------ Data provided
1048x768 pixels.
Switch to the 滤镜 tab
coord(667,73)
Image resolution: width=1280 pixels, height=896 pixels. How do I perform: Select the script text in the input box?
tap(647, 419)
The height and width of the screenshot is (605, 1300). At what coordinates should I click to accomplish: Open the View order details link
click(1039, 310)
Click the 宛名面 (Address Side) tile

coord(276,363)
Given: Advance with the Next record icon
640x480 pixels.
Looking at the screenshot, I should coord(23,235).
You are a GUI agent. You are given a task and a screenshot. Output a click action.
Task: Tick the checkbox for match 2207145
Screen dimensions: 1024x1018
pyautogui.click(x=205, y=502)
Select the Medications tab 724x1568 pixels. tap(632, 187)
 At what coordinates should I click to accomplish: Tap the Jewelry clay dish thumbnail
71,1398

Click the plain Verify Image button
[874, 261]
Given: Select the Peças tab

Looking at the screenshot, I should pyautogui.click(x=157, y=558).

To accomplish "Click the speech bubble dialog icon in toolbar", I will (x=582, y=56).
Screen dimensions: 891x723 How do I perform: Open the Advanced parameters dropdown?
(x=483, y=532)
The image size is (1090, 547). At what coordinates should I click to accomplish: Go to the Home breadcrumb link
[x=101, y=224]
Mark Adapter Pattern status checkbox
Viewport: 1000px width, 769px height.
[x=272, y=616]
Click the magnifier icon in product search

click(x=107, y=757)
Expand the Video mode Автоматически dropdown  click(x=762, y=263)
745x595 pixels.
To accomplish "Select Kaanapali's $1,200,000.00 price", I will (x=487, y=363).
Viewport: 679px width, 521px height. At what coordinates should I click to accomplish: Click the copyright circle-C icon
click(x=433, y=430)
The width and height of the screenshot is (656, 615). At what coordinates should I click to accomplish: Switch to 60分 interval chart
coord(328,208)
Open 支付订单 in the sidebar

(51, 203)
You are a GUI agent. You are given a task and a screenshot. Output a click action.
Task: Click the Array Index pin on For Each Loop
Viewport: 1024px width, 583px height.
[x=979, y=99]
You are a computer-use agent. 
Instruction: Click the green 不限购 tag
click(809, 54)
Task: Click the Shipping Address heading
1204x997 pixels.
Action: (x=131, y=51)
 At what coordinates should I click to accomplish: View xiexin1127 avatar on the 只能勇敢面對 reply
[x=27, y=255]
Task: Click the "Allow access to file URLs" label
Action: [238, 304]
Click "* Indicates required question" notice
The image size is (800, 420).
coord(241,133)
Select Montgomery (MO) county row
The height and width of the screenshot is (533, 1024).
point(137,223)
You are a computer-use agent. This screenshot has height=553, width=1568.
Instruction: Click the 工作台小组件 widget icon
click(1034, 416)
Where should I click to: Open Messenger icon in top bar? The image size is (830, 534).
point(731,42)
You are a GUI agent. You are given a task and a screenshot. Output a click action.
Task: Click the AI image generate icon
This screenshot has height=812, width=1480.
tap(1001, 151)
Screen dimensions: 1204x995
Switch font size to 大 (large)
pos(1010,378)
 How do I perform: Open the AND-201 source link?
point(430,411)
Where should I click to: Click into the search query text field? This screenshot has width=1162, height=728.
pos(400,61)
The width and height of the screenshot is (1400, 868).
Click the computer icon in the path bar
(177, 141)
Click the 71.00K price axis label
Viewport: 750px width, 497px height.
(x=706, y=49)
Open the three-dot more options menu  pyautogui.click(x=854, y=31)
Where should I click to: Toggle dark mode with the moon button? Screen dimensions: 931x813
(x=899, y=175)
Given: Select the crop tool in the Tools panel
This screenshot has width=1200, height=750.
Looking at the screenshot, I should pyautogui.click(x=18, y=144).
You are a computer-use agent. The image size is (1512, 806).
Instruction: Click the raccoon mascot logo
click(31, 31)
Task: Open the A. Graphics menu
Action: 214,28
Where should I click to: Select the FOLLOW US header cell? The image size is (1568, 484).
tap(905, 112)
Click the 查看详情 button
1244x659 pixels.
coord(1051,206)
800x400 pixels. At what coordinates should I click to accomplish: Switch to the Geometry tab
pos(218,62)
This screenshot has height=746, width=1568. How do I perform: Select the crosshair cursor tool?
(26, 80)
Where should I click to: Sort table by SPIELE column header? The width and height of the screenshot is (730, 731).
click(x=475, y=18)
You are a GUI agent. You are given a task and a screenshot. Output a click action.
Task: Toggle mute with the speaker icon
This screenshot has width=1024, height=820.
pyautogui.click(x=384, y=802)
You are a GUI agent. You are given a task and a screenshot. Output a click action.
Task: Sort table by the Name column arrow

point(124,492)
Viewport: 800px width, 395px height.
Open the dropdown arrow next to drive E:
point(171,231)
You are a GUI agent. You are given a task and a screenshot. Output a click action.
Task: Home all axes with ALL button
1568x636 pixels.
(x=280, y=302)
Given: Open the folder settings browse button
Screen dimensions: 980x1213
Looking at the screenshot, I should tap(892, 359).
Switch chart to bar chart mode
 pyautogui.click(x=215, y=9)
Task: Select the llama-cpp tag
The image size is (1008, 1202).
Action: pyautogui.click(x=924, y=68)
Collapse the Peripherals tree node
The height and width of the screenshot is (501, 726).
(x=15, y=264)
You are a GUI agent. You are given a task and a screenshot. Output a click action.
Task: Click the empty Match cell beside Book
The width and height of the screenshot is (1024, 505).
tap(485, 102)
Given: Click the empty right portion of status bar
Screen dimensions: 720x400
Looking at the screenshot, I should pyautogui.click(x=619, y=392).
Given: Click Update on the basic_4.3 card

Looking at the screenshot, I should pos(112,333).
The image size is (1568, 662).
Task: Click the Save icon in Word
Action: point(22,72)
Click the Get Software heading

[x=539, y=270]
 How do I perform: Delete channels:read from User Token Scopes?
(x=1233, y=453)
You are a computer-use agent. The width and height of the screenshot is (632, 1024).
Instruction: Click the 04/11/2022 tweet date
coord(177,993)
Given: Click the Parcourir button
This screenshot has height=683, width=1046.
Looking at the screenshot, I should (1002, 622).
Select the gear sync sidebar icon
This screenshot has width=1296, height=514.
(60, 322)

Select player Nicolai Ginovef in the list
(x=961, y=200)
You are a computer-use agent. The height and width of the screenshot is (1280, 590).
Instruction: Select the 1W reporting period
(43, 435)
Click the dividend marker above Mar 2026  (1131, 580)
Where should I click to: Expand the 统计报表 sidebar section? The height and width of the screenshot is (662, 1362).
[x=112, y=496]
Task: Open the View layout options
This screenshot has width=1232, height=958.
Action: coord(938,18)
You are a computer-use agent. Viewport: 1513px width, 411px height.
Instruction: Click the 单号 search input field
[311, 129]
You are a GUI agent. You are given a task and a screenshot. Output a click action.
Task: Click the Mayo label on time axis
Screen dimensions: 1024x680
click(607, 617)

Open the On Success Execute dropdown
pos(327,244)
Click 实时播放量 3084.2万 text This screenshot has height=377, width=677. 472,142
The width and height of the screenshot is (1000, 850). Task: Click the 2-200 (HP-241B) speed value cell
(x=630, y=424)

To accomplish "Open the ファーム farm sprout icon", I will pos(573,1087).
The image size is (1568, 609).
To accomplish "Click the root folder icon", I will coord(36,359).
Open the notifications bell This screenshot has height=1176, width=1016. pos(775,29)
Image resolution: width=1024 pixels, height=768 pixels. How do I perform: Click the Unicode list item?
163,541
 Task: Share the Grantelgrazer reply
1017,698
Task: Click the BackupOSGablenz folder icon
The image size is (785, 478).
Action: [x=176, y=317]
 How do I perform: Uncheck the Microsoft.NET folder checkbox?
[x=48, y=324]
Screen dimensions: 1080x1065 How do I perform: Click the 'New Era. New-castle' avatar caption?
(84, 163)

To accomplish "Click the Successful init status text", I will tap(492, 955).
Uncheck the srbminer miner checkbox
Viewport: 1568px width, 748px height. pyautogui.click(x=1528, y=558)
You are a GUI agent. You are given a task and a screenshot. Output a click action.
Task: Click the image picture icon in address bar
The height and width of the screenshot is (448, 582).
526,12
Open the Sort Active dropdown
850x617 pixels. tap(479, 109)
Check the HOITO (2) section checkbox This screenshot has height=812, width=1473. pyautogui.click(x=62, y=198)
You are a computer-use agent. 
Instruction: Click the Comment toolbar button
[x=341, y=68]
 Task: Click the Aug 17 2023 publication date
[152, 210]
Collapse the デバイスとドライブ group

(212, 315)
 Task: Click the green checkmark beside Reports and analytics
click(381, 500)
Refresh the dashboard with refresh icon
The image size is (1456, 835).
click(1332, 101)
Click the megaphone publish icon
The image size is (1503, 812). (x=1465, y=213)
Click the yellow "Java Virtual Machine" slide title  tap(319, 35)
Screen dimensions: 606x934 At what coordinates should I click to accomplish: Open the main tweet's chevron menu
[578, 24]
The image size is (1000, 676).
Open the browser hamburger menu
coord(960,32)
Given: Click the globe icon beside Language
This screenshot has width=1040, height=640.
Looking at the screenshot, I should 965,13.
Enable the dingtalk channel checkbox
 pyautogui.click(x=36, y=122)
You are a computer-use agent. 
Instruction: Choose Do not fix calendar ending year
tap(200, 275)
------------
→ **Your task**: Read the data above and count the lines that include "empty". Answer only with the count.

→ **Response to the task**: 2